For the kick drum, I borrowed a trick used frequently by composers for the NES: By doing a rapid downward pitch bend in between melodic sections, it’s possible to fake a kick drum sound somewhat convincingly. Because I don’t have the luxury of a triangle-wave channel, this doesn’t sound as good in my project as it does in NES games, but the trick still works.
For the snare drum, I decided to just use a burst of white noise. But as the STM32 doesn’t have any built-in random number generation, I had to choose a pseudorandom algorithm to implement.

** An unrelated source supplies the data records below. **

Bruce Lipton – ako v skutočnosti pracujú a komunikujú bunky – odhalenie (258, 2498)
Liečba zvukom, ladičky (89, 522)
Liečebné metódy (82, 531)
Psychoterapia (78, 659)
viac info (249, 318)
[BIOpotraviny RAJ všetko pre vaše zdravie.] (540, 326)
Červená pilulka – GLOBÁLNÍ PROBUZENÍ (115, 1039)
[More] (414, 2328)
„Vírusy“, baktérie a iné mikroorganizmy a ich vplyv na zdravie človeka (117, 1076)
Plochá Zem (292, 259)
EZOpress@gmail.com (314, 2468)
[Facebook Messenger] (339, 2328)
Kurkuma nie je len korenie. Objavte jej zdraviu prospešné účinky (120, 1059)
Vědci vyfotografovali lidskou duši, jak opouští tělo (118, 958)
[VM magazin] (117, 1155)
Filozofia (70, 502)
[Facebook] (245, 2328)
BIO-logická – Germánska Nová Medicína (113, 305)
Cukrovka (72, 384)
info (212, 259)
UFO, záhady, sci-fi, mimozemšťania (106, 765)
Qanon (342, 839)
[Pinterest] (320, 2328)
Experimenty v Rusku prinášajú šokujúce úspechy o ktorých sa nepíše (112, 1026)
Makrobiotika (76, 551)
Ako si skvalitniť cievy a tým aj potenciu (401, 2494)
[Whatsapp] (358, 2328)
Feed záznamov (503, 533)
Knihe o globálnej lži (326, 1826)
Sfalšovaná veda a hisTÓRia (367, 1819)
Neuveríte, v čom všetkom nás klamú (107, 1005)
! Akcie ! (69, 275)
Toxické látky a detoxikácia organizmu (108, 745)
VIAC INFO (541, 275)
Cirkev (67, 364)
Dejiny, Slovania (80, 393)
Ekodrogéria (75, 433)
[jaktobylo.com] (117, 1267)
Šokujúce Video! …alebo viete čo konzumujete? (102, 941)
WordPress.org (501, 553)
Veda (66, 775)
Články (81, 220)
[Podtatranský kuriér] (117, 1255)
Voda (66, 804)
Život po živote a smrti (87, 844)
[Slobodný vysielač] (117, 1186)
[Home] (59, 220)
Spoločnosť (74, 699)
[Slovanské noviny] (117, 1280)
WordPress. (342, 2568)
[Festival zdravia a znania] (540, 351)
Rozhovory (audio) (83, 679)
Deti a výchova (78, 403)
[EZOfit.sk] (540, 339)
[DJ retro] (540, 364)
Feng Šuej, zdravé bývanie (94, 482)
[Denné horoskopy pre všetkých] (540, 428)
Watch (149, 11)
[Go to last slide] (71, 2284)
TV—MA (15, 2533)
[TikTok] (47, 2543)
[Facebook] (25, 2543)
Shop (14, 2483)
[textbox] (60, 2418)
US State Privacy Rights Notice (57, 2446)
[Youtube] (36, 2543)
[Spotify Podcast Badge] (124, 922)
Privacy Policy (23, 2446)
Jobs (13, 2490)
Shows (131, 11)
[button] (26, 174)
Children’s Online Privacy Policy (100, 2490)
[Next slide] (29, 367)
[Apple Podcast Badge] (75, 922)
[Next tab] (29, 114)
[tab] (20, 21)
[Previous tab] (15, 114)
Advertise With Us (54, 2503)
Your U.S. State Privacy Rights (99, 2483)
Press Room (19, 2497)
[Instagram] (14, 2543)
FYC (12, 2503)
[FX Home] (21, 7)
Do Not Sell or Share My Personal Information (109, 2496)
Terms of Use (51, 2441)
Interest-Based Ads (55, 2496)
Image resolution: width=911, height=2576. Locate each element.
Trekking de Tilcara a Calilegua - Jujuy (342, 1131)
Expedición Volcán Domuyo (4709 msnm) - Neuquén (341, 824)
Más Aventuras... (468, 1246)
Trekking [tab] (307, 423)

At first, I tried to use a Linear Congruential Generator, because it seemed easy to implement. However, with the parameters I chose, the period was small enough that I could hear a distinct tone in the output. I could have probably eliminated this by choosing better parameters, but I didn’t want to spent a bunch of time tuning the parameters.
I then looked into using a Mersenne Twister, because it seemed like a popular choice. I ultimately decided it against it as it seemed hard to implement. I also worried that it might be too slow, considering I’d want to be sending bits to the GPIO pin as fast as possible to ensure the snare sound had enough high-end frequencies.
Finally, I settled on XorShift, which was fast and easy to implement.
After figuring out how to synthesize the song, I needed to figure out how to store it. The trial version of CrossWorks Studio that I was using restricted me to a 16kB code size. I initially wanted to include multiple long songs (although I later scrapped this due to time constraints), so I needed to find an efficient way to store each note, drum, and indicator on the screen.
I decided early on to try to fit the information for each beat into a small integer and store these integers in an array. I looked into what information I would need to store:
To store each note pitch, I decided to use MIDI note numbers. These only use 7 bits per note, and they can be converted to frequencies using a simple formula, so this was a much better solution than trying to store the note frequency or wavelength.
10 bits is kind of an odd size, so I tried to figure out what else I could include to use all bits in a 16 bit integer. The first thing I added was duty cycle controls. The original NES had 3 duty cycle settings, and composers could create interesting effects by switching between them. I decided to add 4 duty cycle settings to this project, although they didn’t sound as different as I had hoped (likely due to the poor quality speaker I used). This brought the total up to 12 bits.
Finally, I came up with the idea of including a “message length” field which would specify how many beats after this one were to be held out. This could drastically compress the resulting array by removing duplicate entries. I made this 4 bits long, allowing for up to 16-beat messages.
Here’s the spreadsheet I built to pack these messages together for me. On the left, you can set the parameters of each note: is a marker shown on the display? what specific note is played? for how long? is there a drum sound? etc. On the right is each section packed into a single 16-bit integer. An array of these integers can be included with the game code to play back the song. By switching the tab at the bottom, you can see both of the songs I included with the game.
I had fun working on this, and I learned a lot about programming for embedded systems. The results didn’t sound spectacular, but they still enhanced the final game in my opinion.